We have provided an overall assessment of urban–rural differences in daily, daytime, and nighttime thermal time as seen through MODIS land surface temperature observations, Daymet modeled air temperature estimates, and GHCN station air temperature observations for eleven cities in the Upper Midwest of the United States. Our results would likely differ in parts of the country with very different climate, i.e., in the arid Southwest. We know from past studies that UHI/SUHI dynamics vary by biome [19]. Moreover, land surface temperature observations are influenced by land use, land cover, and land condition, including the land surface phenology; thus, the MODIS observations that capture conditions at particular times of day will likely differ from the daily temperature extremes. Future research could investigate the influence of impervious surface area, land cover type, elevation, proximity to water bodies, and other land surface variables that could influence the microclimatic texture of the UHI/SUHI. However, the complex fabric of urban areas often leads to mixtures of materials within pixels [56]. The locations of weather stations and the composition of nearby urban (or rural) surfaces can also affect observed temperatures. We recognize the limitation of comparing in situ air temperature observations at a point with the coarser resolution land surface temperature observations. To better compare point-source station observations with the MODIS/Daymet 1000 m resolution data and decrease the influence of mixed pixels, future research could use downscaling techniques to increase spatial resolution, which has been done down to 100 m resolution for urban LST observations [57]. To further explore local spatial microclimatic differences within cities, future studies could aim to analyze not only urban–rural differences in thermal time, but also differences within cities and the surrounding peri-urban to rural environments using the Local Climate Zones approach [58]. Spatial resolution of available thermal remote sensing data is a limitation.

5. Conclusions

This study demonstrates the differences and similarities between datasets measuring air temperature and land surface temperature, and their application of and subsequent implications on studies of urban climate. The first key finding of this study is that the Daymet modeled daily temperature estimates do a poor job of accounting for UHI-induced amplification of urban temperatures, and exhibit very small urban–rural temperature differences, even after accumulating the thermal time over the course of a year. The second key finding is that MODIS LST-derived differences in urban–rural thermal time are much greater than the corresponding weather station air temperature-derived metrics during the daytime (diurnal); however, the nighttime (nocturnal) dynamics of thermal time between both datasets are quite similar.

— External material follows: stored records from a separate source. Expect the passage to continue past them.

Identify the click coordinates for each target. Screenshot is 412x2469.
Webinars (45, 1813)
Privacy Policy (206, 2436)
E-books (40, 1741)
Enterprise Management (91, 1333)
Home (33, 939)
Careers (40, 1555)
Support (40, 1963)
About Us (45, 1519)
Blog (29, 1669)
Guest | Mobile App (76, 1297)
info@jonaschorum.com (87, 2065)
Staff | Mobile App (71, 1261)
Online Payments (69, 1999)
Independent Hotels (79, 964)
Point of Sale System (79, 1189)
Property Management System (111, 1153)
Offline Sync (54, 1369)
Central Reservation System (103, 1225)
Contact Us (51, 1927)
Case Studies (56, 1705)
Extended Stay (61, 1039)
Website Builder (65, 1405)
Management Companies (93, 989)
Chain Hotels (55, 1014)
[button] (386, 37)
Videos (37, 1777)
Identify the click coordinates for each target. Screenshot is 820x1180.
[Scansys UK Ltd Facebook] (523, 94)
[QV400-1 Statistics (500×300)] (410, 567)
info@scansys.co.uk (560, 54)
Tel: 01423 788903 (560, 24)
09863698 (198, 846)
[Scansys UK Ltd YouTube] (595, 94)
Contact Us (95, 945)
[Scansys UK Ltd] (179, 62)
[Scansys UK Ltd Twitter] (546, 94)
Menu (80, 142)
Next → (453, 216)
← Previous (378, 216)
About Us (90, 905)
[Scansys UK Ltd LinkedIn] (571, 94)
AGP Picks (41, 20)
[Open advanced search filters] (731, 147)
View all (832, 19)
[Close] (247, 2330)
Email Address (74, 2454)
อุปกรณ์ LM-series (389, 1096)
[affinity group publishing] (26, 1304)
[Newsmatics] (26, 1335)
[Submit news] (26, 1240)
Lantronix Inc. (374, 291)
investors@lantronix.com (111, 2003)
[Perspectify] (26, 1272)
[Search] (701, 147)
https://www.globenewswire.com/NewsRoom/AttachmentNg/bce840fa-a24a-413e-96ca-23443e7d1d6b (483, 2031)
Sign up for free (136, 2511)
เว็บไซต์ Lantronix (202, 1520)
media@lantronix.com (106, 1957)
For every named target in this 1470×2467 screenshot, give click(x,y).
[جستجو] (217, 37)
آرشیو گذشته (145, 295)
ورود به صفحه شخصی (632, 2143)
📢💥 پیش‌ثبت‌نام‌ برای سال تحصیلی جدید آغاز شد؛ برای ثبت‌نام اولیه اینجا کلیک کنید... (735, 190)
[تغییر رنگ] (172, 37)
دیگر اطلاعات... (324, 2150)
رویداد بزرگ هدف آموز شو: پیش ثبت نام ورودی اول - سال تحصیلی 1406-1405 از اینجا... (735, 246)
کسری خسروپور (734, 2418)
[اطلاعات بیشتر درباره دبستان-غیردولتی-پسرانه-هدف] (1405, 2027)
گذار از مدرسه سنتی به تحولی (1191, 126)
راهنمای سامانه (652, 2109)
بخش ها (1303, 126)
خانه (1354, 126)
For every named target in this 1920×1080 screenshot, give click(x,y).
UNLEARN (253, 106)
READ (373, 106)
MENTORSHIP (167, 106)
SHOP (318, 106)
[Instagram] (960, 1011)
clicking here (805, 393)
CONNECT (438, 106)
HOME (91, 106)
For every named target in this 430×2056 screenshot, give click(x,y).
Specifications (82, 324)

Major differences in daytime characterization of UHIs arise from differences in the object being measured. That is, characterization of UHIs using air temperature observations is measuring a different urban thermal climate phenomenon than are land surface temperature observations, which characterize the surface UHI. The SUHI show more seasonal dynamics than the UHI, due to the physical differences of urban and rural land covers that are amplified by differences in urban and rural land surface phenologies [59]. This information should prove useful to inform a variety of interests, including scientists interested in performing urban thermal climate analyses as well as urban land surface modelers, urban ecologists, urban planners, urban developers, urban policy-makers, meteorologists, and climatologists.